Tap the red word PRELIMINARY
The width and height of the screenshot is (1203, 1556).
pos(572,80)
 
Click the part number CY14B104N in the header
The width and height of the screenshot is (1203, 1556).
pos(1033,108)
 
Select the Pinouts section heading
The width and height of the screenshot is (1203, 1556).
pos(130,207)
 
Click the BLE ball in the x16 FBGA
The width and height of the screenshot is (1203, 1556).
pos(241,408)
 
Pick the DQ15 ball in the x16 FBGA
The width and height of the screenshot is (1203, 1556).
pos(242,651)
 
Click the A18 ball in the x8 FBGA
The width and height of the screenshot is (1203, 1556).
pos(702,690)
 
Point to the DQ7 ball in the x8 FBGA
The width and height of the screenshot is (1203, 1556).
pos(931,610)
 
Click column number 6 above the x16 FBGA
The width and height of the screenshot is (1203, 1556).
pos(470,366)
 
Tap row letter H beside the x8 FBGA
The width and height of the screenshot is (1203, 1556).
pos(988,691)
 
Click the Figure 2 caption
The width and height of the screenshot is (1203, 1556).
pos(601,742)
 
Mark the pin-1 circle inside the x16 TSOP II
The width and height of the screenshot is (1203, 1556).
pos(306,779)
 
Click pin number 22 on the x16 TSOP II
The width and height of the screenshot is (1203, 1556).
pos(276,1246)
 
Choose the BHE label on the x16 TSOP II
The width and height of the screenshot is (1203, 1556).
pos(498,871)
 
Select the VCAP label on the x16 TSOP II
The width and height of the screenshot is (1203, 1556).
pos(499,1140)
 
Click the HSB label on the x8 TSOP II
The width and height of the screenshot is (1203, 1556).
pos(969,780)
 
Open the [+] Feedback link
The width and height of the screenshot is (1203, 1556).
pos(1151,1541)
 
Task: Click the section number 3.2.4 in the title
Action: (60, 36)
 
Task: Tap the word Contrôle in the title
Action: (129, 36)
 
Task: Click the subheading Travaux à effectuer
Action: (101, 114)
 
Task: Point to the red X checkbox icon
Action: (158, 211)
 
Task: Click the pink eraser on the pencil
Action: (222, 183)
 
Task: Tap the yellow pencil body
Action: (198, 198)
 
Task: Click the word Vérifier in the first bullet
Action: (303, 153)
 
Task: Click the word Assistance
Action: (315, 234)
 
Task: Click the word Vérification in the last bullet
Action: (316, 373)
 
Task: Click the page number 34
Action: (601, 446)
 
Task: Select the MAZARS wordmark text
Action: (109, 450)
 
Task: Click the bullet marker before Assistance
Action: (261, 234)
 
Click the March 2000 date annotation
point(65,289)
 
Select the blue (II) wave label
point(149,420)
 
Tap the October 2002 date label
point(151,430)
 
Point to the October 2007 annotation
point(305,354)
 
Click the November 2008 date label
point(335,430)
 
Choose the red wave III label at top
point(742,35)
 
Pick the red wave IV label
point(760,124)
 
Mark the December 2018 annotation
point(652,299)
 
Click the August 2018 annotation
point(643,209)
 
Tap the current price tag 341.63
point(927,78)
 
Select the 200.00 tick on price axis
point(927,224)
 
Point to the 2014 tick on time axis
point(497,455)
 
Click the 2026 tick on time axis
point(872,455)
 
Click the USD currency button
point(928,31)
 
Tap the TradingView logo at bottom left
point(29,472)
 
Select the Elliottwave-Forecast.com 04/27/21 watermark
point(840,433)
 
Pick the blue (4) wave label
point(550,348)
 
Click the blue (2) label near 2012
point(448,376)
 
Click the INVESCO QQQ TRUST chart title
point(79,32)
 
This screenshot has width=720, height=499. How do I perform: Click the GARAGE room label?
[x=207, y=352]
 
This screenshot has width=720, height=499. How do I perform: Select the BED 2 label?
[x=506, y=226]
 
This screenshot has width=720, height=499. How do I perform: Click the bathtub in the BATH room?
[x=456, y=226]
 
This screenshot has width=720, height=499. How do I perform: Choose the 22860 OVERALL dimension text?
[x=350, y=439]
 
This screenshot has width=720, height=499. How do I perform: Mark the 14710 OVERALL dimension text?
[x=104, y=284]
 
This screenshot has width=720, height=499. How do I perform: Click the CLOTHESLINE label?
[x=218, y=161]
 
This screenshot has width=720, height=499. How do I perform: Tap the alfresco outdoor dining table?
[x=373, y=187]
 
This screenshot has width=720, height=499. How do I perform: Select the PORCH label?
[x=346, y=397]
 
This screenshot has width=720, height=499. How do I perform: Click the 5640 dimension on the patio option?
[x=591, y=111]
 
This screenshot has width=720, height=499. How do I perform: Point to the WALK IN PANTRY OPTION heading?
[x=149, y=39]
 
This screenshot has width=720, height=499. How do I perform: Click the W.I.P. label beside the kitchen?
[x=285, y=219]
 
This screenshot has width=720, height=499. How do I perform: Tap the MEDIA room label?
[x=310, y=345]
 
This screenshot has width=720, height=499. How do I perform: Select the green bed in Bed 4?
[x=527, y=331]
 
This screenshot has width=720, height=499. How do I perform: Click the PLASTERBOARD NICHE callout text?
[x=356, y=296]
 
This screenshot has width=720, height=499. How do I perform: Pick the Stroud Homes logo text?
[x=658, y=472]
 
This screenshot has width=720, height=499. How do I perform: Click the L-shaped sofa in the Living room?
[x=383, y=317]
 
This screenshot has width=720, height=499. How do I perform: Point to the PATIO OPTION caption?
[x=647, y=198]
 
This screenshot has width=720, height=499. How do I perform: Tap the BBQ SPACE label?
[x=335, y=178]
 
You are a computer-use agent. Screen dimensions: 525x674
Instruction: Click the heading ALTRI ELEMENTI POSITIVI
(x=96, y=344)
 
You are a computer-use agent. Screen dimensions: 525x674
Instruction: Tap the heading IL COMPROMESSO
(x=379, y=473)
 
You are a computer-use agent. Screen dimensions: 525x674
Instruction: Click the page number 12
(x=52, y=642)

> WHAT YOU WILL DO
Render every line of the material above as a Markdown table with the columns Row and Line, numbering each line and omitting blank lines.

> EXERCISE RESPONSE
| Row | Line |
|---|---|
| 1 | Tap the red word PRELIMINARY |
| 2 | The width and height of the screenshot is (1203, 1556). |
| 3 | pos(572,80) |
| 4 | Click the part number CY14B104N in the header |
| 5 | The width and height of the screenshot is (1203, 1556). |
| 6 | pos(1033,108) |
| 7 | Select the Pinouts section heading |
| 8 | The width and height of the screenshot is (1203, 1556). |
| 9 | pos(130,207) |
| 10 | Click the BLE ball in the x16 FBGA |
| 11 | The width and height of the screenshot is (1203, 1556). |
| 12 | pos(241,408) |
| 13 | Pick the DQ15 ball in the x16 FBGA |
| 14 | The width and height of the screenshot is (1203, 1556). |
| 15 | pos(242,651) |
| 16 | Click the A18 ball in the x8 FBGA |
| 17 | The width and height of the screenshot is (1203, 1556). |
| 18 | pos(702,690) |
| 19 | Point to the DQ7 ball in the x8 FBGA |
| 20 | The width and height of the screenshot is (1203, 1556). |
| 21 | pos(931,610) |
| 22 | Click column number 6 above the x16 FBGA |
| 23 | The width and height of the screenshot is (1203, 1556). |
| 24 | pos(470,366) |
| 25 | Tap row letter H beside the x8 FBGA |
| 26 | The width and height of the screenshot is (1203, 1556). |
| 27 | pos(988,691) |
| 28 | Click the Figure 2 caption |
| 29 | The width and height of the screenshot is (1203, 1556). |
| 30 | pos(601,742) |
| 31 | Mark the pin-1 circle inside the x16 TSOP II |
| 32 | The width and height of the screenshot is (1203, 1556). |
| 33 | pos(306,779) |
| 34 | Click pin number 22 on the x16 TSOP II |
| 35 | The width and height of the screenshot is (1203, 1556). |
| 36 | pos(276,1246) |
| 37 | Choose the BHE label on the x16 TSOP II |
| 38 | The width and height of the screenshot is (1203, 1556). |
| 39 | pos(498,871) |
| 40 | Select the VCAP label on the x16 TSOP II |
| 41 | The width and height of the screenshot is (1203, 1556). |
| 42 | pos(499,1140) |
| 43 | Click the HSB label on the x8 TSOP II |
| 44 | The width and height of the screenshot is (1203, 1556). |
| 45 | pos(969,780) |
| 46 | Open the [+] Feedback link |
| 47 | The width and height of the screenshot is (1203, 1556). |
| 48 | pos(1151,1541) |
| 49 | Task: Click the section number 3.2.4 in the title |
| 50 | Action: (60, 36) |
| 51 | Task: Tap the word Contrôle in the title |
| 52 | Action: (129, 36) |
| 53 | Task: Click the subheading Travaux à effectuer |
| 54 | Action: (101, 114) |
| 55 | Task: Point to the red X checkbox icon |
| 56 | Action: (158, 211) |
| 57 | Task: Click the pink eraser on the pencil |
| 58 | Action: (222, 183) |
| 59 | Task: Tap the yellow pencil body |
| 60 | Action: (198, 198) |
| 61 | Task: Click the word Vérifier in the first bullet |
| 62 | Action: (303, 153) |
| 63 | Task: Click the word Assistance |
| 64 | Action: (315, 234) |
| 65 | Task: Click the word Vérification in the last bullet |
| 66 | Action: (316, 373) |
| 67 | Task: Click the page number 34 |
| 68 | Action: (601, 446) |
| 69 | Task: Select the MAZARS wordmark text |
| 70 | Action: (109, 450) |
| 71 | Task: Click the bullet marker before Assistance |
| 72 | Action: (261, 234) |
| 73 | Click the March 2000 date annotation |
| 74 | point(65,289) |
| 75 | Select the blue (II) wave label |
| 76 | point(149,420) |
| 77 | Tap the October 2002 date label |
| 78 | point(151,430) |
| 79 | Point to the October 2007 annotation |
| 80 | point(305,354) |
| 81 | Click the November 2008 date label |
| 82 | point(335,430) |
| 83 | Choose the red wave III label at top |
| 84 | point(742,35) |
| 85 | Pick the red wave IV label |
| 86 | point(760,124) |
| 87 | Mark the December 2018 annotation |
| 88 | point(652,299) |
| 89 | Click the August 2018 annotation |
| 90 | point(643,209) |
| 91 | Tap the current price tag 341.63 |
| 92 | point(927,78) |
| 93 | Select the 200.00 tick on price axis |
| 94 | point(927,224) |
| 95 | Point to the 2014 tick on time axis |
| 96 | point(497,455) |
| 97 | Click the 2026 tick on time axis |
| 98 | point(872,455) |
| 99 | Click the USD currency button |
| 100 | point(928,31) |
| 101 | Tap the TradingView logo at bottom left |
| 102 | point(29,472) |
| 103 | Select the Elliottwave-Forecast.com 04/27/21 watermark |
| 104 | point(840,433) |
| 105 | Pick the blue (4) wave label |
| 106 | point(550,348) |
| 107 | Click the blue (2) label near 2012 |
| 108 | point(448,376) |
| 109 | Click the INVESCO QQQ TRUST chart title |
| 110 | point(79,32) |
| 111 | This screenshot has width=720, height=499. How do I perform: Click the GARAGE room label? |
| 112 | [x=207, y=352] |
| 113 | This screenshot has width=720, height=499. How do I perform: Select the BED 2 label? |
| 114 | [x=506, y=226] |
| 115 | This screenshot has width=720, height=499. How do I perform: Click the bathtub in the BATH room? |
| 116 | [x=456, y=226] |
| 117 | This screenshot has width=720, height=499. How do I perform: Choose the 22860 OVERALL dimension text? |
| 118 | [x=350, y=439] |
| 119 | This screenshot has width=720, height=499. How do I perform: Mark the 14710 OVERALL dimension text? |
| 120 | [x=104, y=284] |
| 121 | This screenshot has width=720, height=499. How do I perform: Click the CLOTHESLINE label? |
| 122 | [x=218, y=161] |
| 123 | This screenshot has width=720, height=499. How do I perform: Tap the alfresco outdoor dining table? |
| 124 | [x=373, y=187] |
| 125 | This screenshot has width=720, height=499. How do I perform: Select the PORCH label? |
| 126 | [x=346, y=397] |
| 127 | This screenshot has width=720, height=499. How do I perform: Click the 5640 dimension on the patio option? |
| 128 | [x=591, y=111] |
| 129 | This screenshot has width=720, height=499. How do I perform: Point to the WALK IN PANTRY OPTION heading? |
| 130 | [x=149, y=39] |
| 131 | This screenshot has width=720, height=499. How do I perform: Click the W.I.P. label beside the kitchen? |
| 132 | [x=285, y=219] |
| 133 | This screenshot has width=720, height=499. How do I perform: Tap the MEDIA room label? |
| 134 | [x=310, y=345] |
| 135 | This screenshot has width=720, height=499. How do I perform: Select the green bed in Bed 4? |
| 136 | [x=527, y=331] |
| 137 | This screenshot has width=720, height=499. How do I perform: Click the PLASTERBOARD NICHE callout text? |
| 138 | [x=356, y=296] |
| 139 | This screenshot has width=720, height=499. How do I perform: Pick the Stroud Homes logo text? |
| 140 | [x=658, y=472] |
| 141 | This screenshot has width=720, height=499. How do I perform: Click the L-shaped sofa in the Living room? |
| 142 | [x=383, y=317] |
| 143 | This screenshot has width=720, height=499. How do I perform: Point to the PATIO OPTION caption? |
| 144 | [x=647, y=198] |
| 145 | This screenshot has width=720, height=499. How do I perform: Tap the BBQ SPACE label? |
| 146 | [x=335, y=178] |
| 147 | You are a computer-use agent. Screen dimensions: 525x674 |
| 148 | Instruction: Click the heading ALTRI ELEMENTI POSITIVI |
| 149 | (x=96, y=344) |
| 150 | You are a computer-use agent. Screen dimensions: 525x674 |
| 151 | Instruction: Tap the heading IL COMPROMESSO |
| 152 | (x=379, y=473) |
| 153 | You are a computer-use agent. Screen dimensions: 525x674 |
| 154 | Instruction: Click the page number 12 |
| 155 | (x=52, y=642) |